To do
Reproduce each of the rows below word for word, leaving out the pictures.

[Rows for locating words and elements]
★ ★ ★ ★

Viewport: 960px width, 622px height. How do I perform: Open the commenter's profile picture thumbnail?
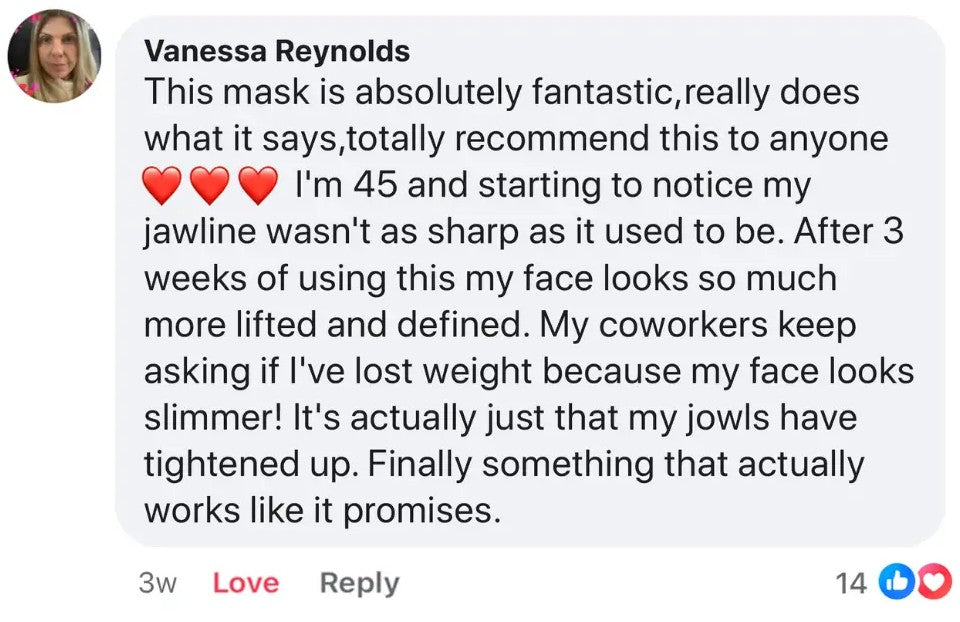pos(54,56)
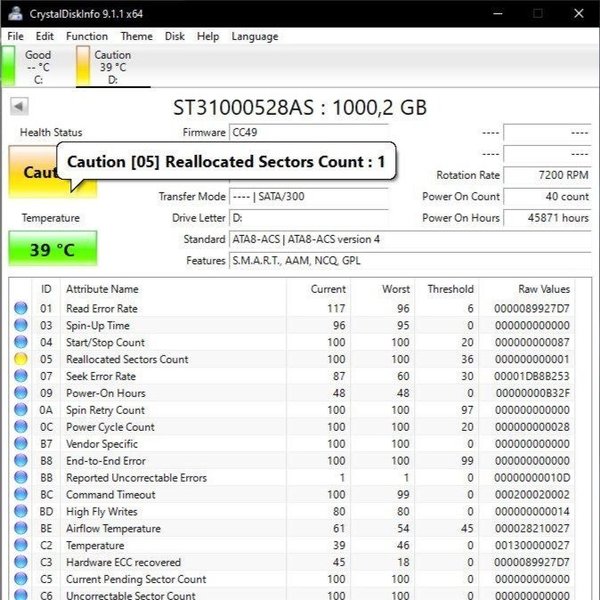Select the Caution D: drive tab
Viewport: 600px width, 600px height.
tap(112, 67)
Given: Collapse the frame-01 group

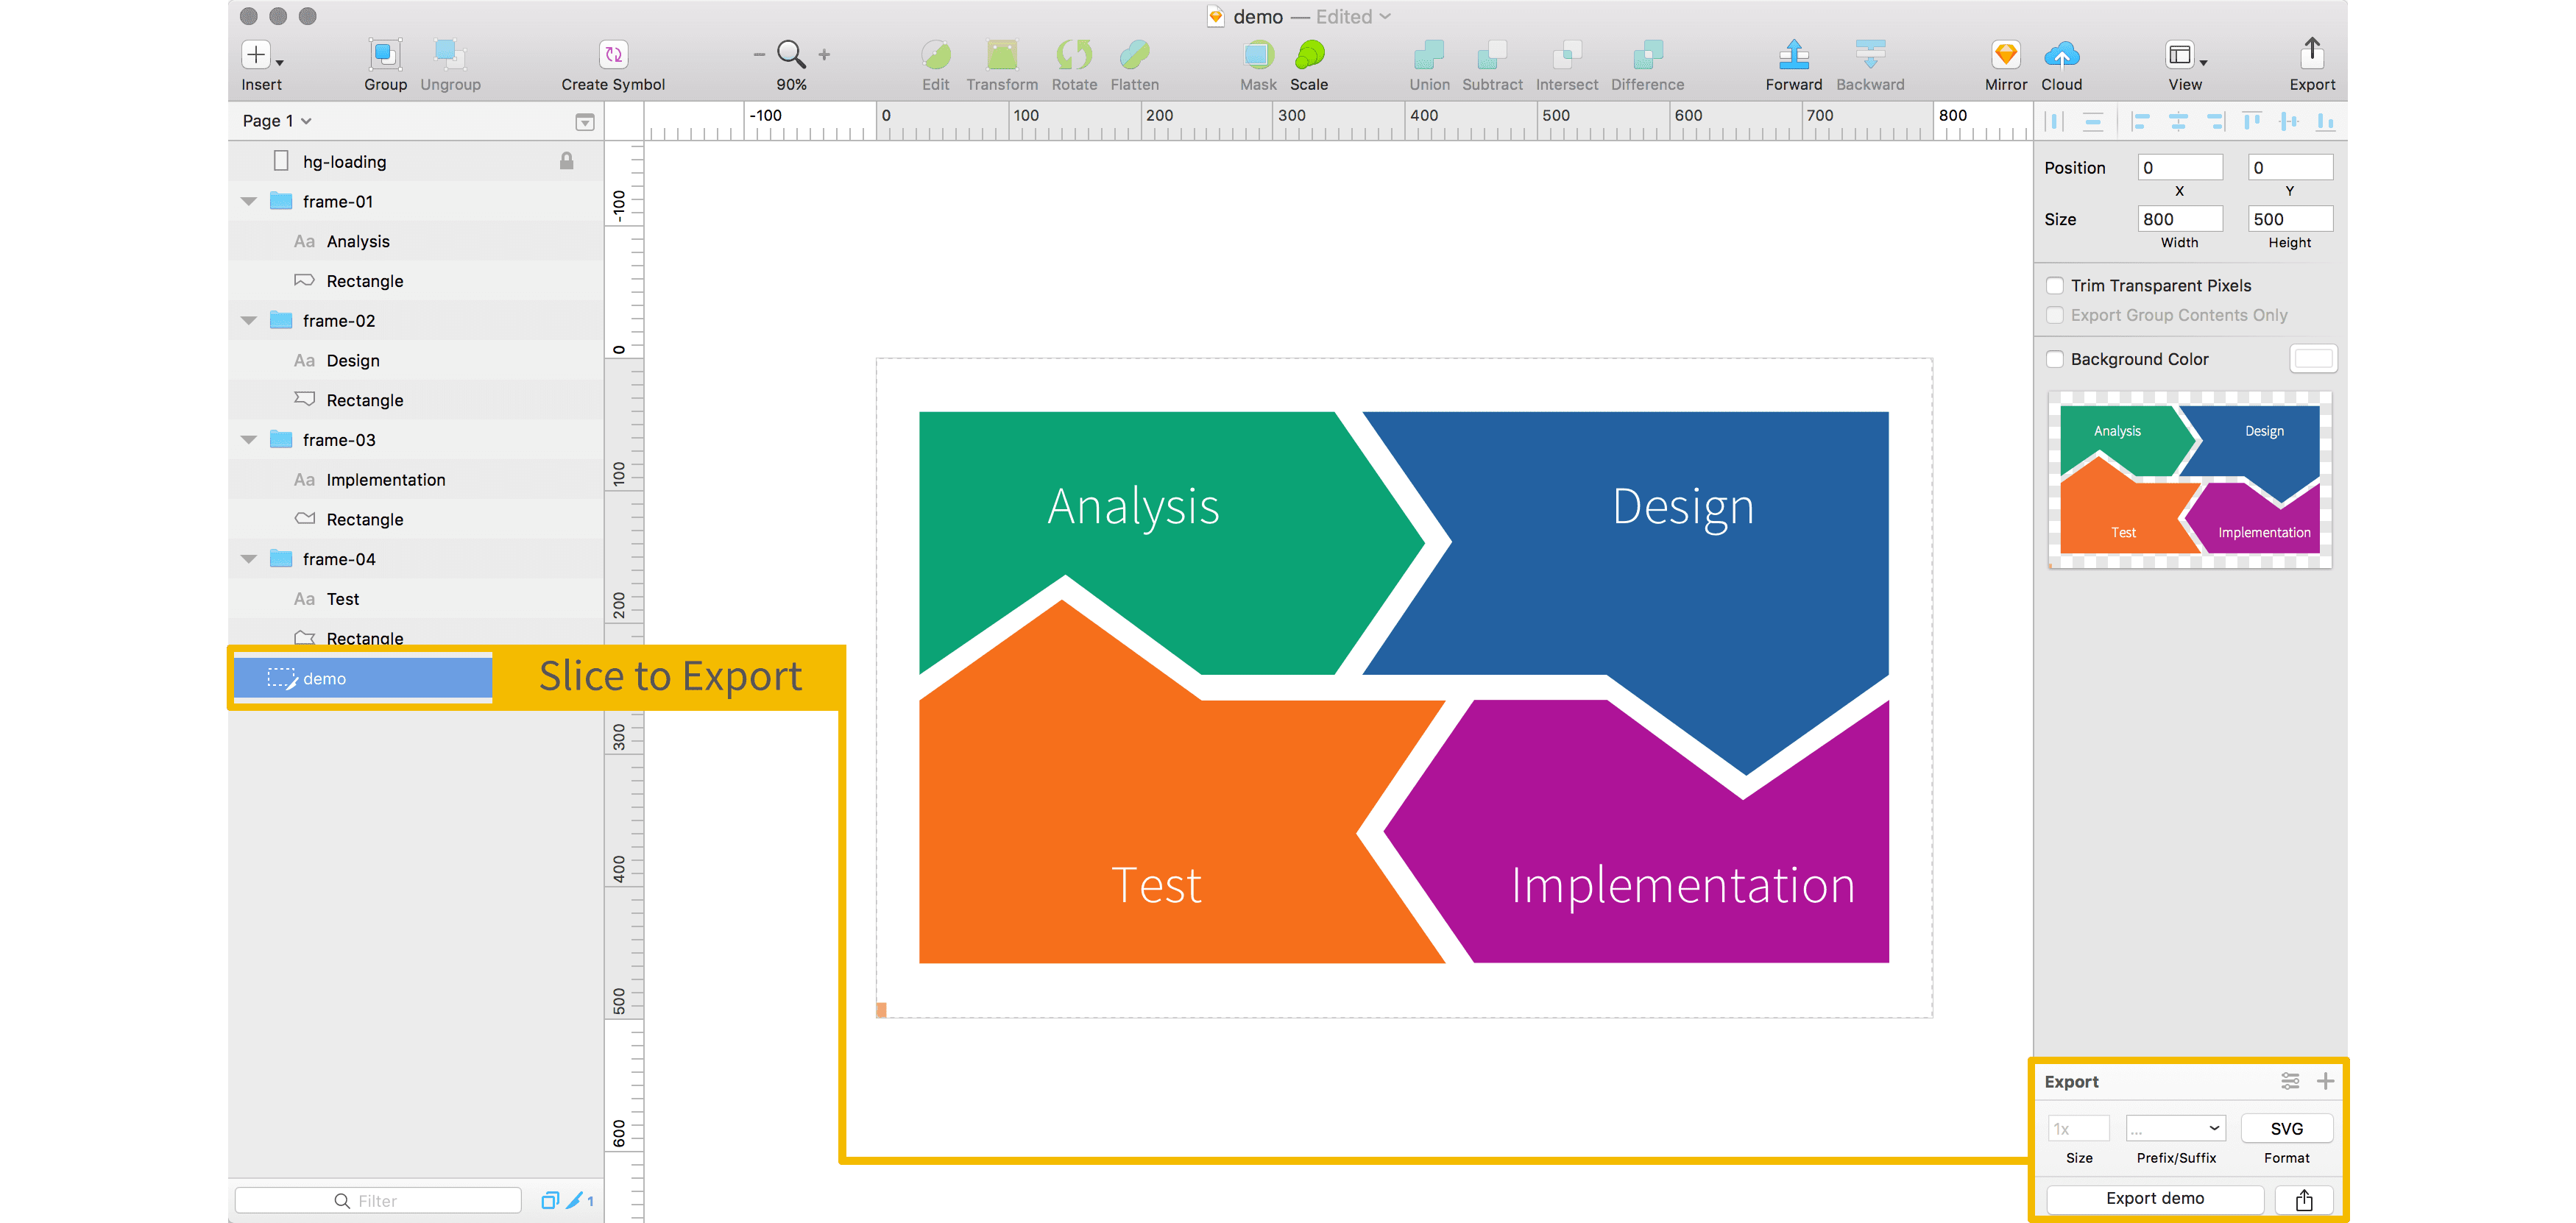Looking at the screenshot, I should pyautogui.click(x=249, y=201).
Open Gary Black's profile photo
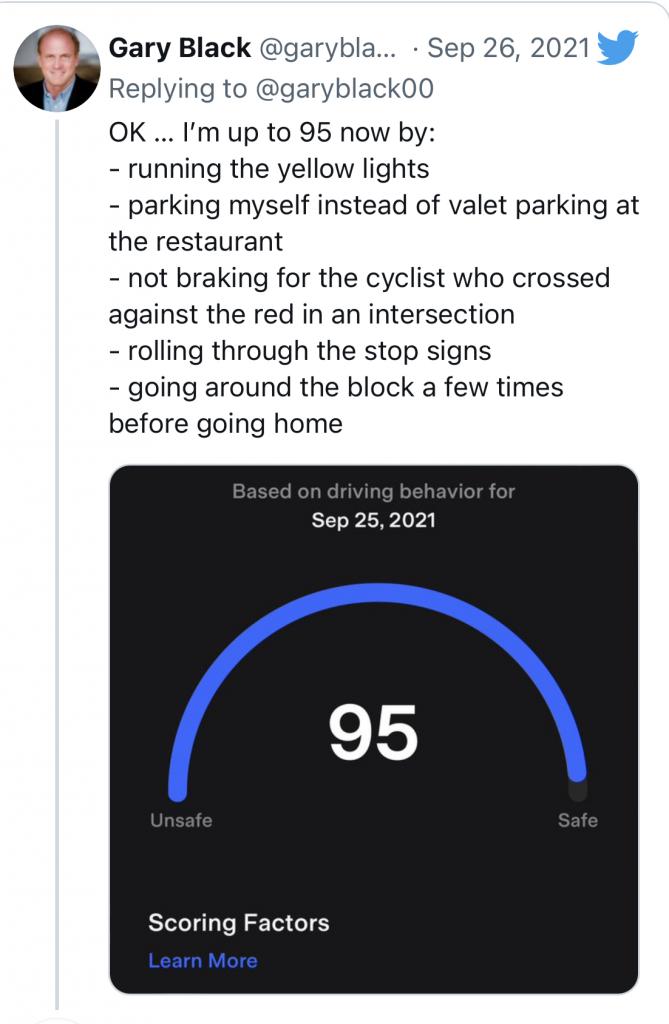This screenshot has height=1024, width=669. 57,69
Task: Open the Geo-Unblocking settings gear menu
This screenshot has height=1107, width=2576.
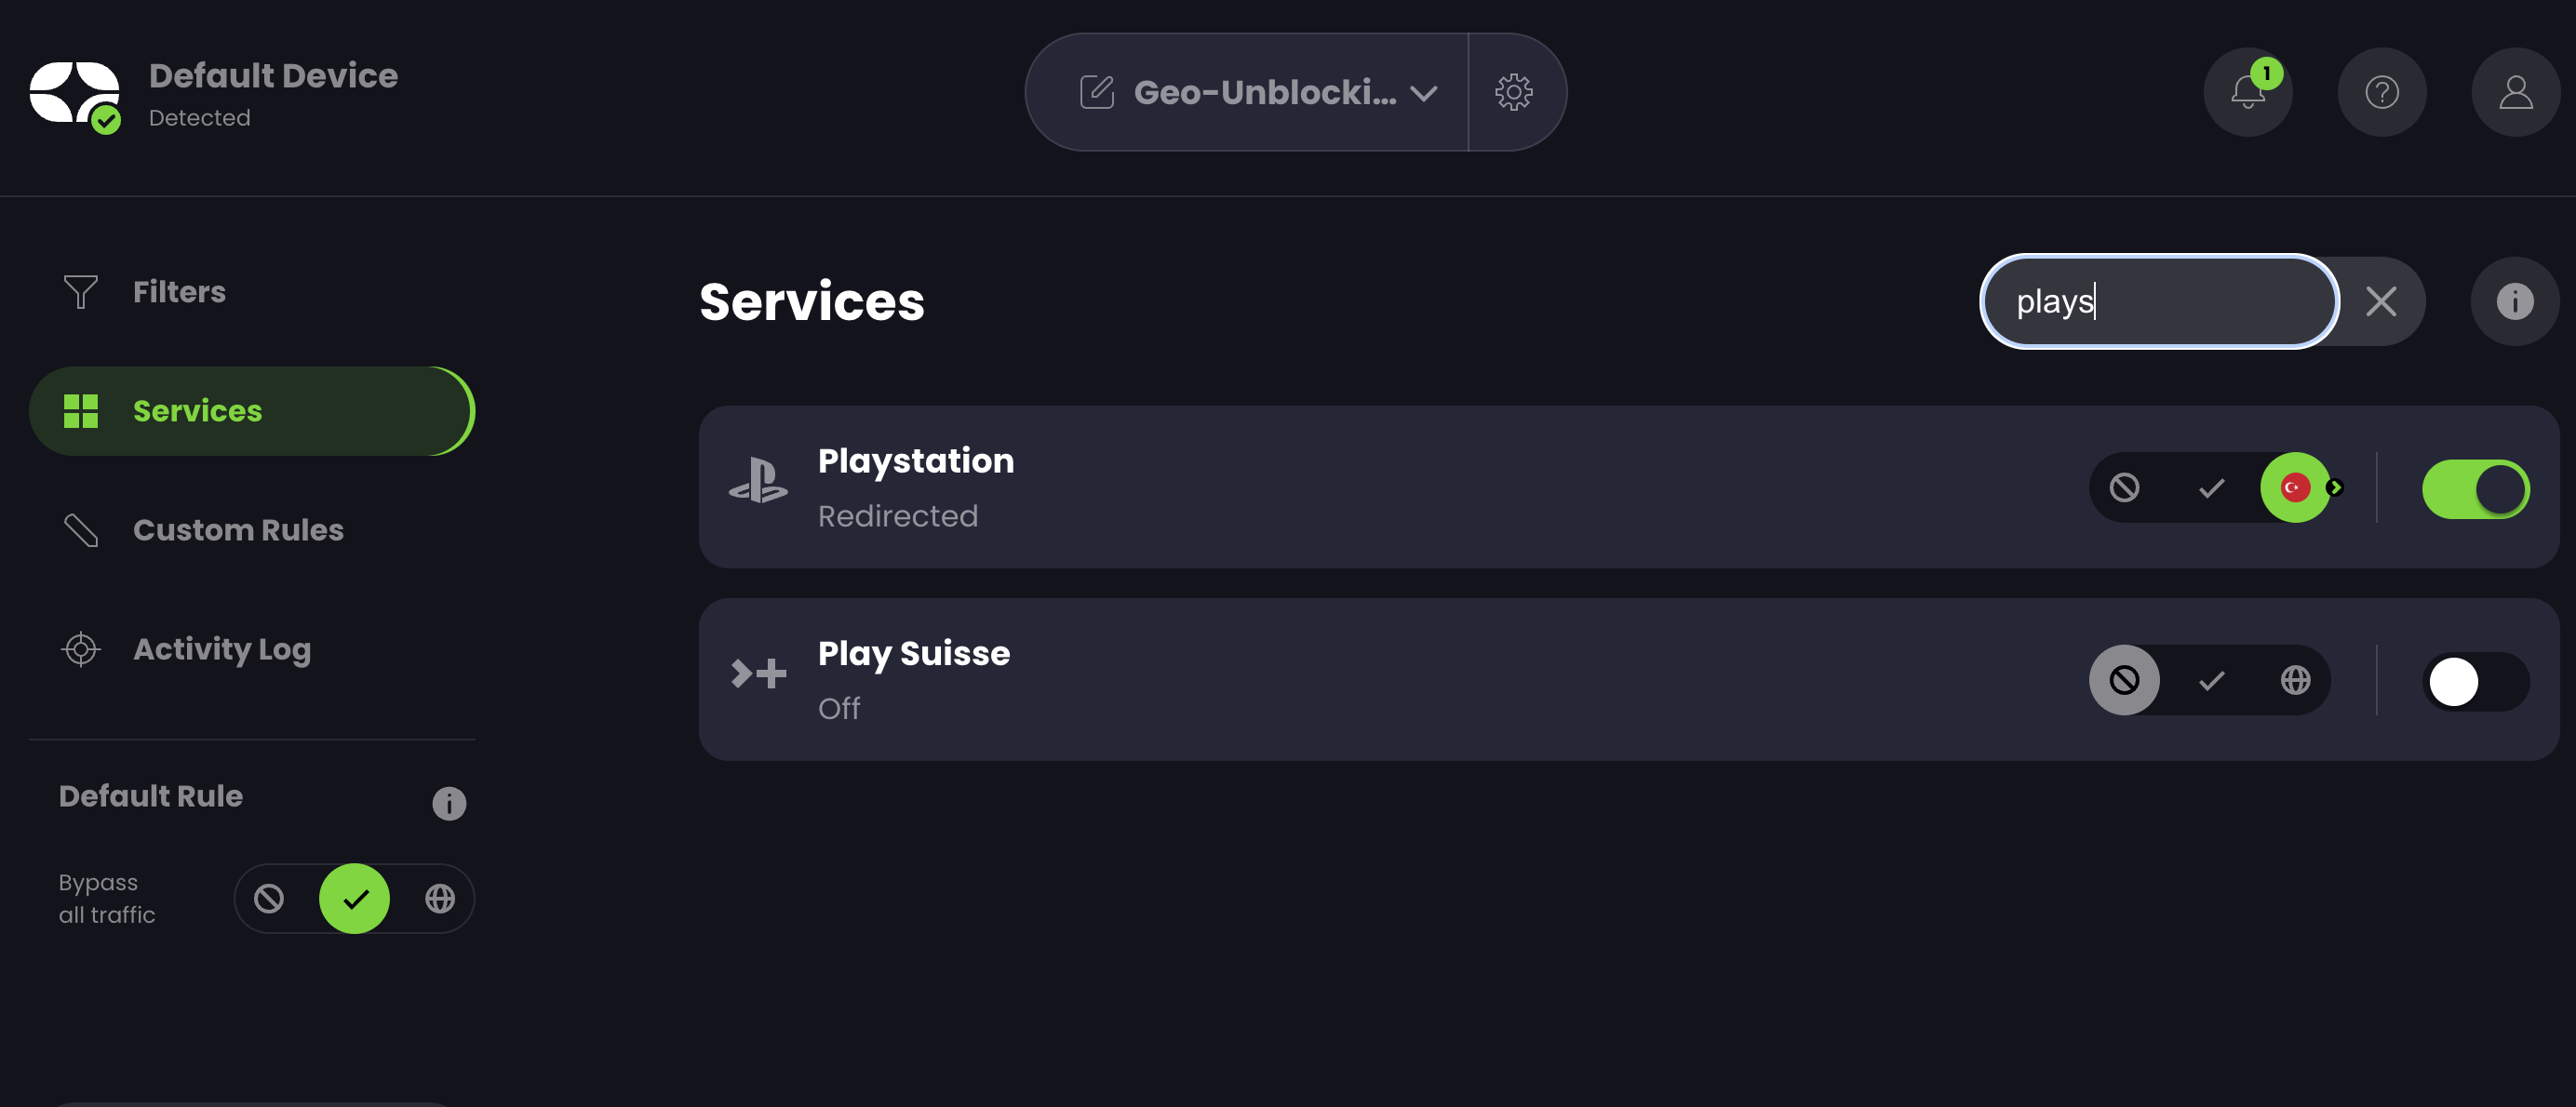Action: pyautogui.click(x=1513, y=92)
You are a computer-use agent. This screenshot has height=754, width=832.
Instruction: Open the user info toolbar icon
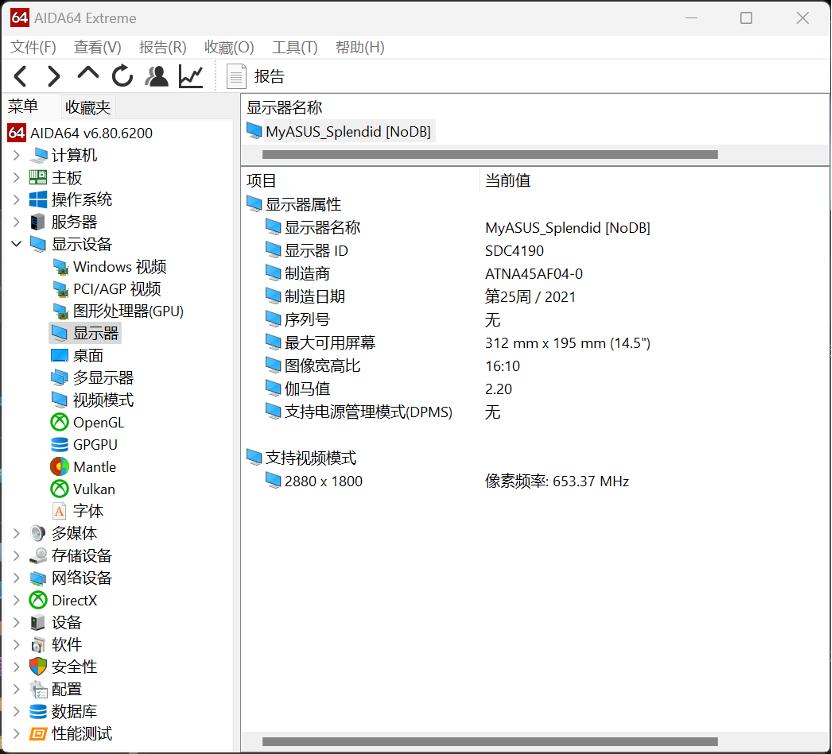[157, 75]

★ ★ ★ ★

Final answer
Viewport: 960px width, 622px height. How do I perform: Open the commenter's profile picture thumbnail?
pos(54,56)
Select the Caution D: drive tab
Viewport: 600px width, 600px height.
tap(112, 67)
Given: Collapse the frame-01 group

Looking at the screenshot, I should pyautogui.click(x=249, y=201).
Open Gary Black's profile photo
This screenshot has height=1024, width=669. 57,69
Task: Open the Geo-Unblocking settings gear menu
This screenshot has height=1107, width=2576.
Action: pyautogui.click(x=1513, y=92)
You are a computer-use agent. This screenshot has height=754, width=832.
Instruction: Open the user info toolbar icon
[157, 75]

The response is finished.